Das wider erwarten sehr erfolgreiche Lied der Litauer (162 Punkte, Platz sechs) könnte zur Siegeshymne der nächsten Grand-Prix-Jahre werden - so wie es in Fußballstadien der Queens-Song „We Are The Champions“ ist. Ob dem Song der Finnen, „Hard Rock Hallelujah“, eine lange Lebensdauer beschieden ist, mag man allerdings bezweifeln. „Evergreen“-Qualitäten hat das Lied nicht. Das ahnt wohl auch Mr. Lordi, Frontmann der nach ihm benannten finnischen Gruppe Lordi. „Wir gehören einer Minderheit an“, sagte er am frühen Sonntag morgen, kurz nachdem er die Bühne der Athener Olympiahalle verlassen hatte. Nicht etwa, weil es ihre Bestimmung sei, sich als Monster im Alltag zurechtfinden zu müssen, sondern weil sie sich mit Rockmusik zu einem Schlager- und Popwettbewerb gewagt hätten. „Wir sind wie Fleischfresser in einem vegetarischen Restaurant.“
Lordi auch ohne Nachbarschaftshilfe erfolgreich
Auch wenn beim „Eurovision Song Contest“ (ESC) schon lange nicht mehr echte Chansons zu hören sind - es gab in diesem Jahr Reggae- und Rap-Einlagen, und Dänemark versuchte sich an einer Art Country-Twist -, so hat Lordi doch erstmals mit wirklichem Rock, wenn auch keinem Hardrock, den Grand Prix überlegen gewonnen. „Das war ein Sieg für die Rockmusik“, bestätigte Mr. Lordi. „Und es zeigt, wie offen die Eurovision-Fans sind. Ich hoffe, daß wir damit Musikern in ganz Europa Mut gemacht haben.“
Lordis Sieg zeichnete sich während der aus den 38 teilnehmenden Ländern abgerufenen Punktevergabe schon früh ab.
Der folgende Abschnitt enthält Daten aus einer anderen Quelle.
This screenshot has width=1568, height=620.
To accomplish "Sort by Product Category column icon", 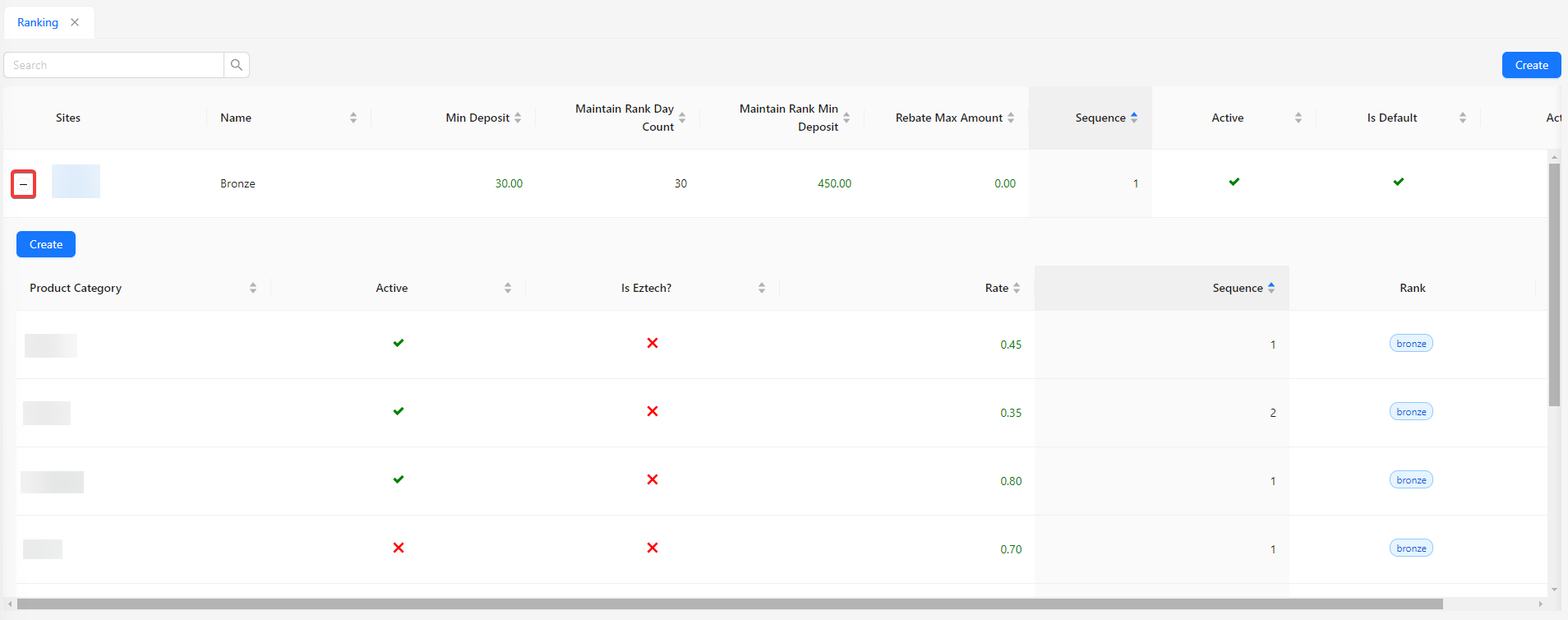I will pyautogui.click(x=253, y=288).
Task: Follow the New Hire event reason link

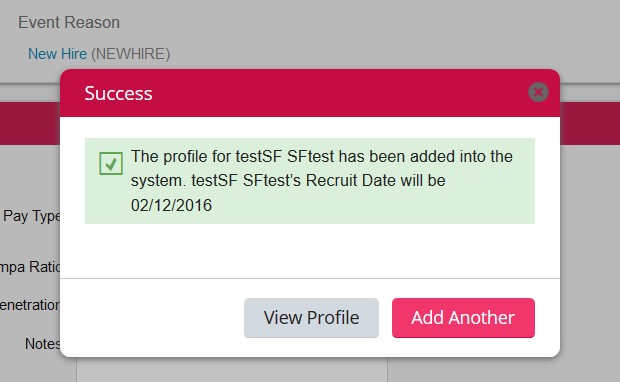Action: point(57,54)
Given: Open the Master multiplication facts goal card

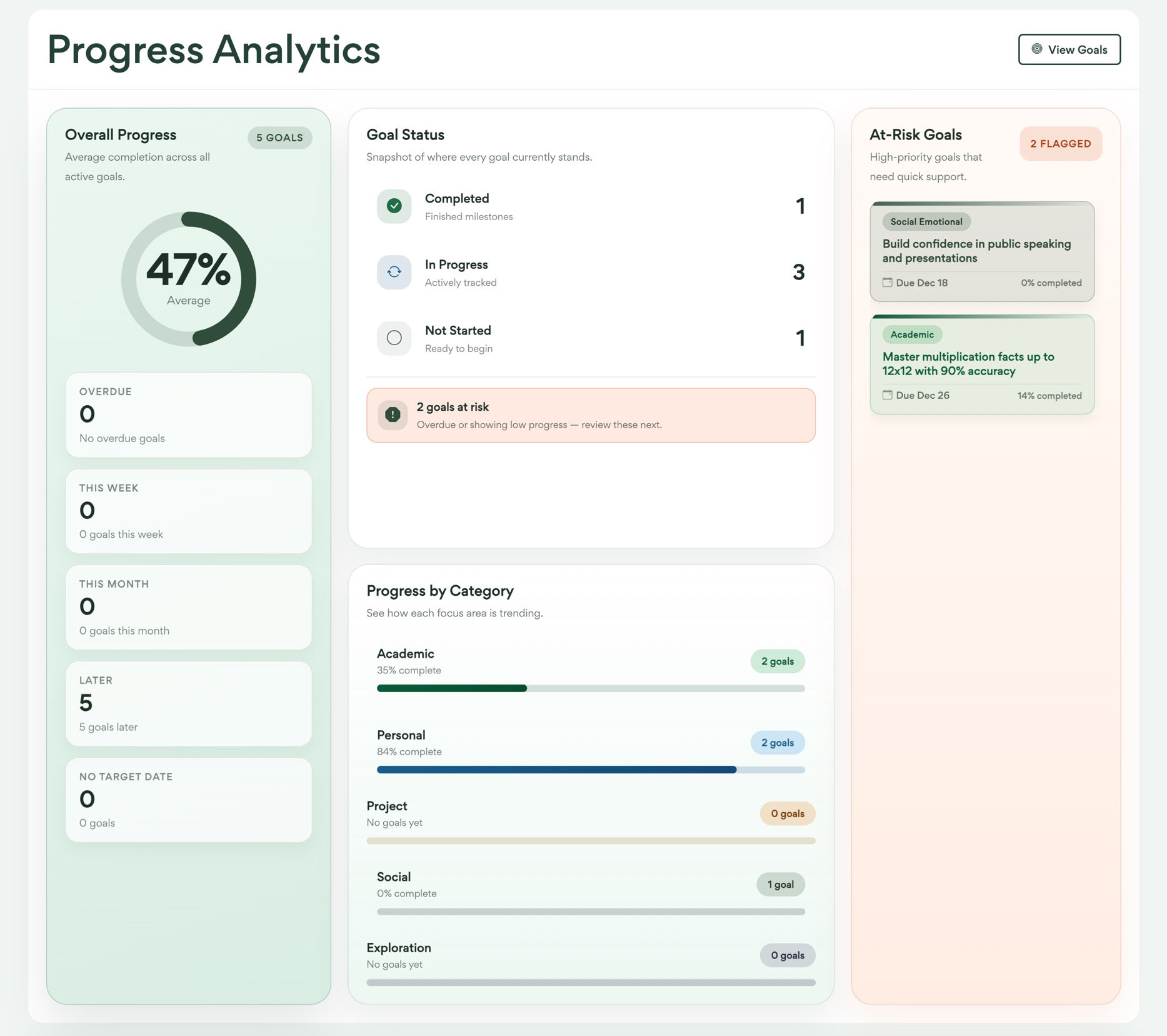Looking at the screenshot, I should pos(981,364).
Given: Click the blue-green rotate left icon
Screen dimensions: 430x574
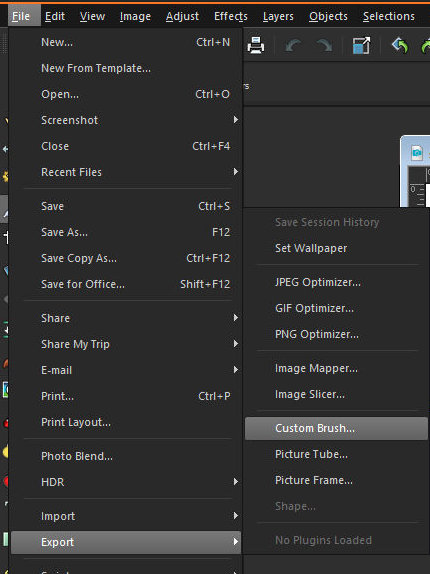Looking at the screenshot, I should (x=400, y=46).
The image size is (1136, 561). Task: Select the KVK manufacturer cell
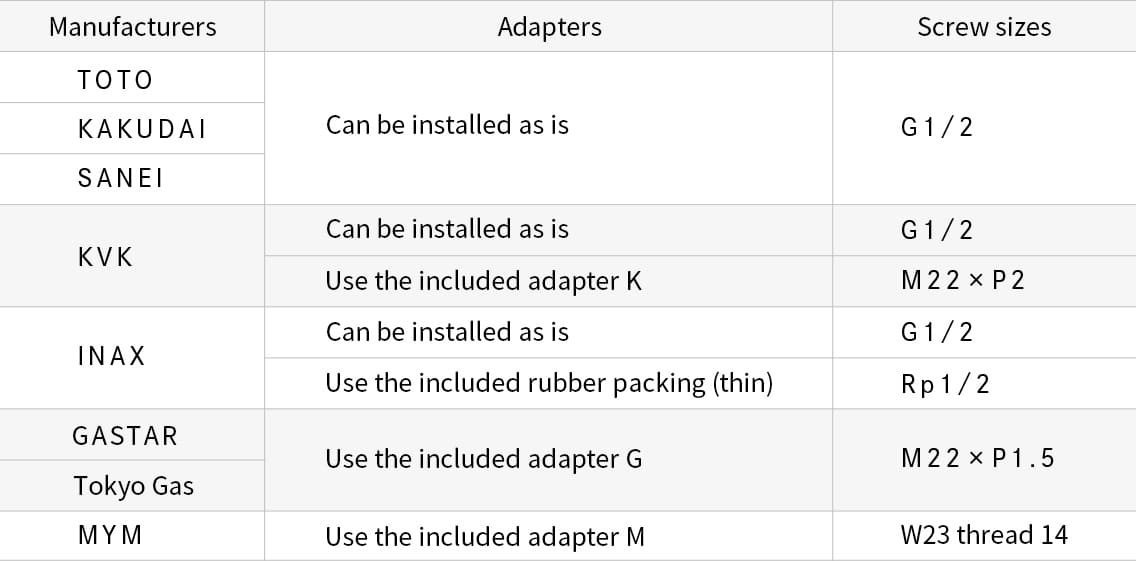(x=132, y=256)
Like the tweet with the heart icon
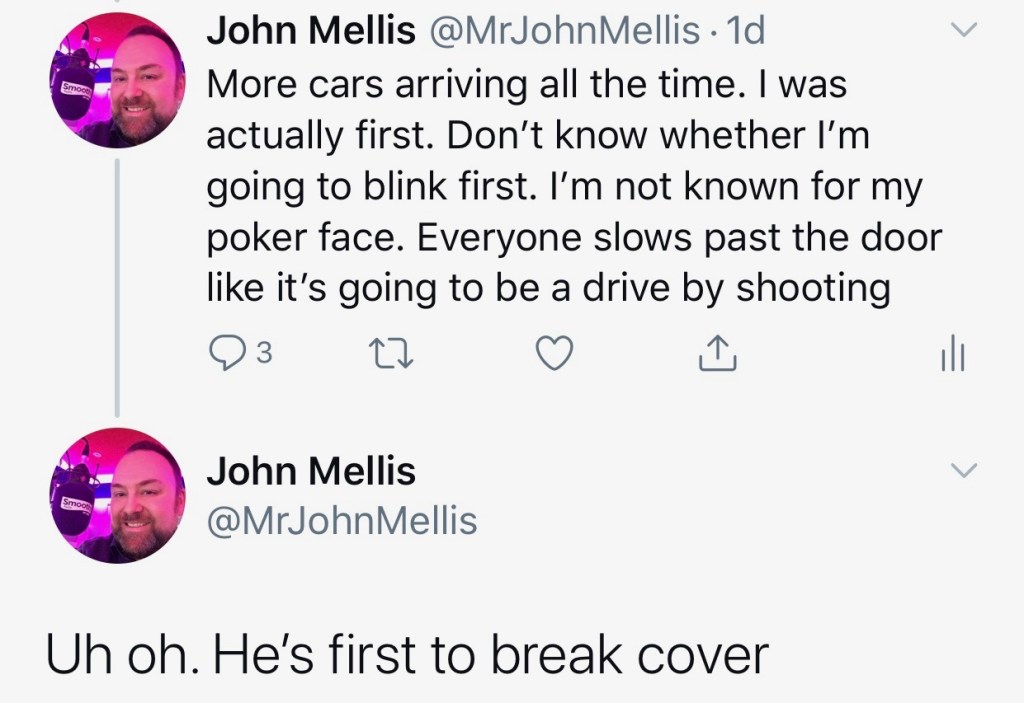The width and height of the screenshot is (1024, 703). 555,353
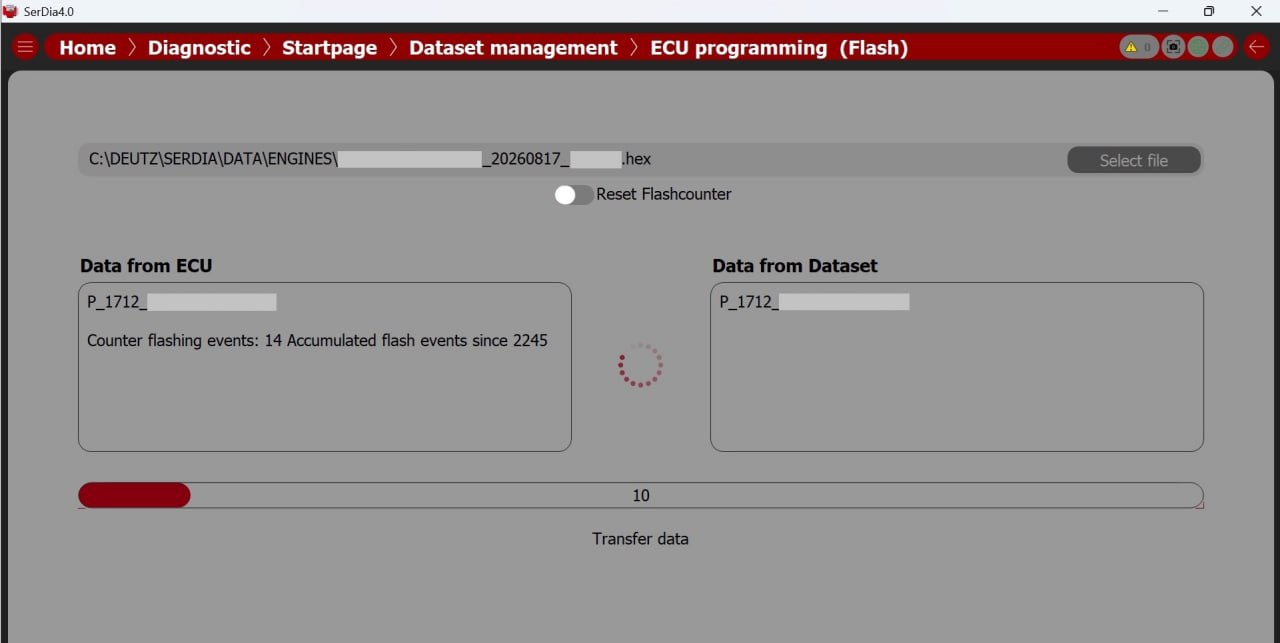This screenshot has width=1280, height=643.
Task: Click the first green status indicator
Action: pyautogui.click(x=1198, y=47)
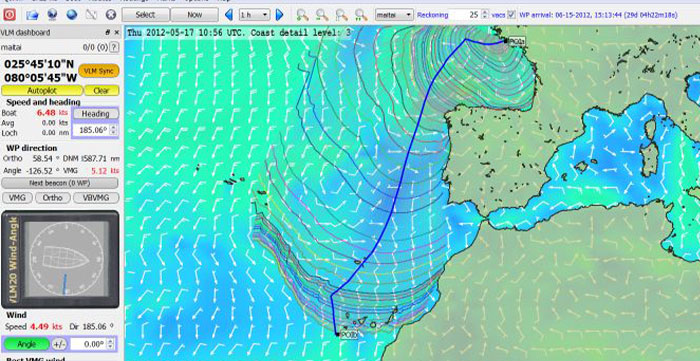Click the Autopilot button

coord(42,91)
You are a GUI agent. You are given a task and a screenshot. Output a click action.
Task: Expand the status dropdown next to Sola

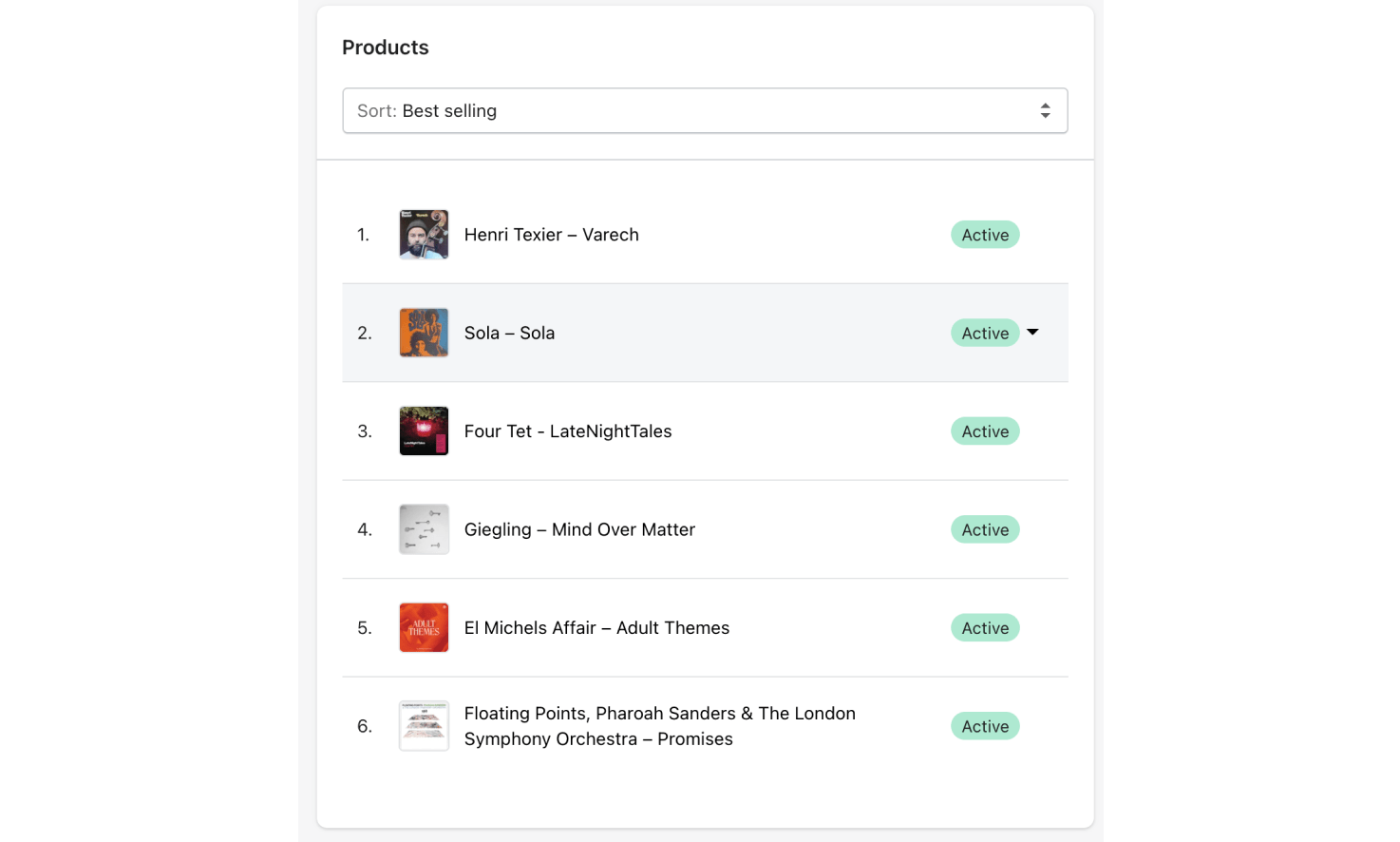coord(1032,333)
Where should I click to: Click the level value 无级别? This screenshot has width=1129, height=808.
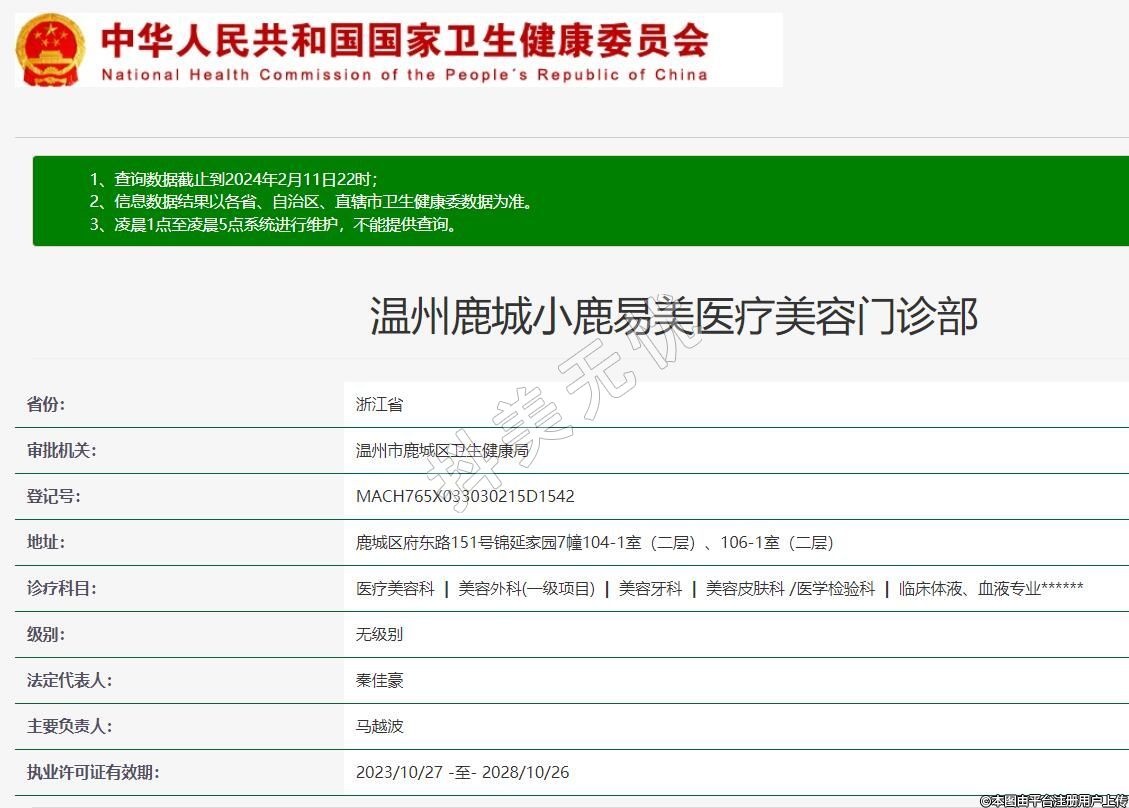click(380, 634)
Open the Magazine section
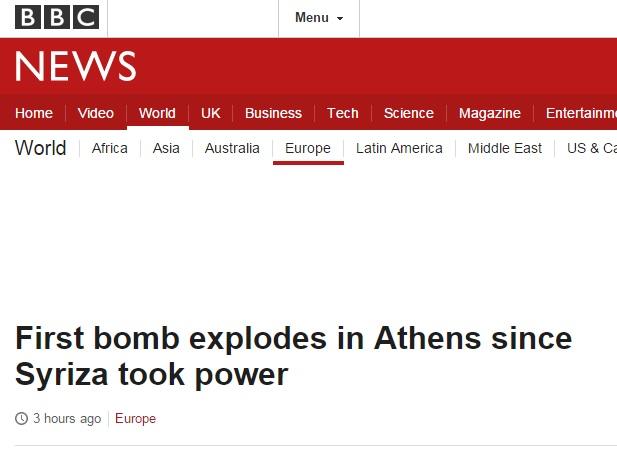The height and width of the screenshot is (451, 617). click(489, 113)
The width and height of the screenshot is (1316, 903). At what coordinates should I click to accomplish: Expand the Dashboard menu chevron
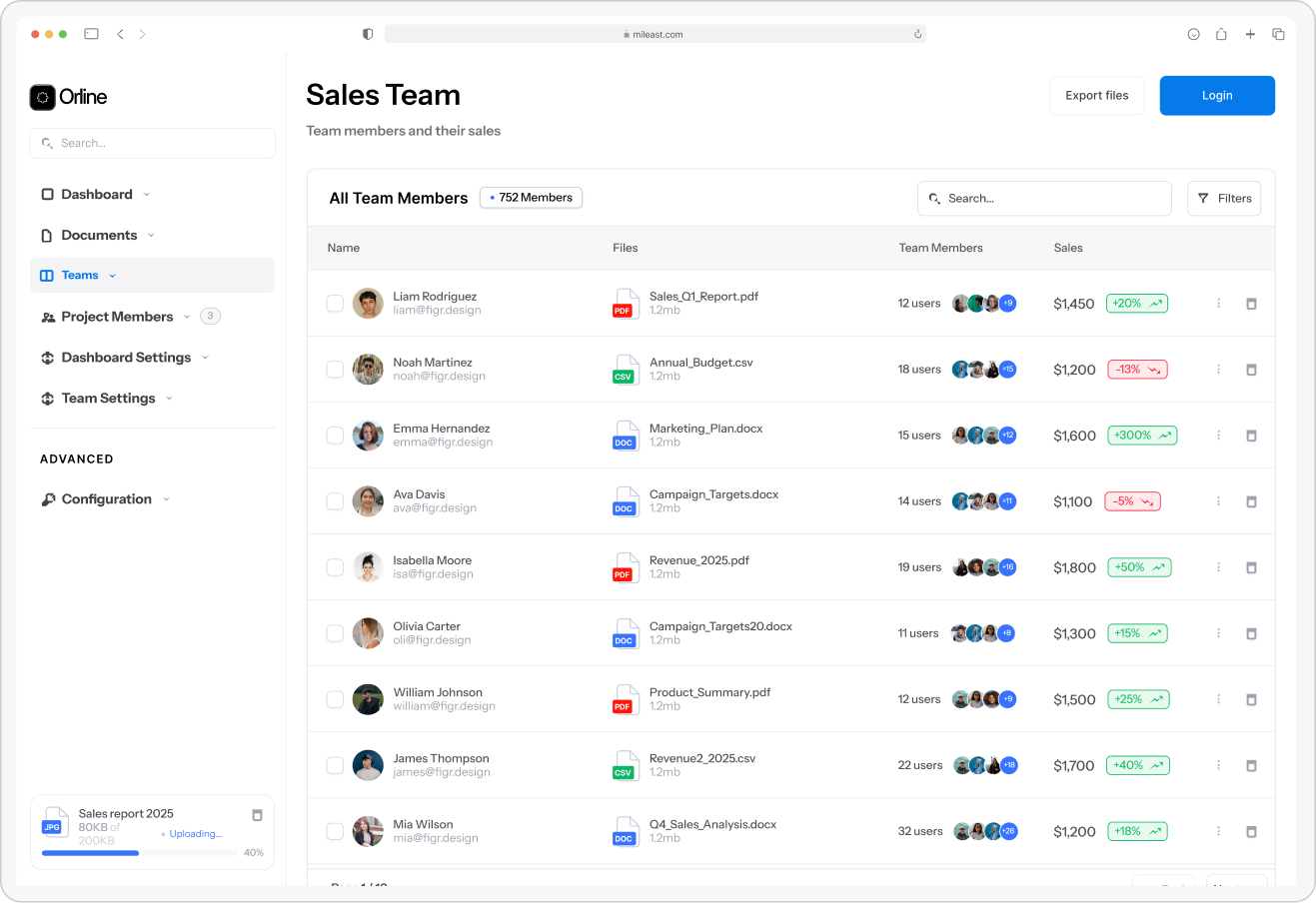(147, 194)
Insgesamt achtmal bekamen die Finnen die Höchstpunktzahl zwölf, sechsmal waren es zehn (unter anderem aus Deutschland) und sechsmal acht Punkte. Nur aus drei Ländern (vier, wenn man Finnland, das natürlich nicht für sich selbst stimmen kann, hinzurechnet) erhielten sie keine Punkte, mehrheitlich aber zwischen sechs und acht Punkten. Lordi hat eindeutig, ja überwältigend gewonnen. Das war kein Ausrutscher, kein manipulierter Entscheid: Selbst die beim Grand Prix im Norden übliche Nachbarschaftshilfe (jeweils zwölf Punkte erhielt Lordi aus Schweden, Norwegen, Dänemark, Island und Estland) hätte dieses Ergebnis alleine nicht herbeiführen können.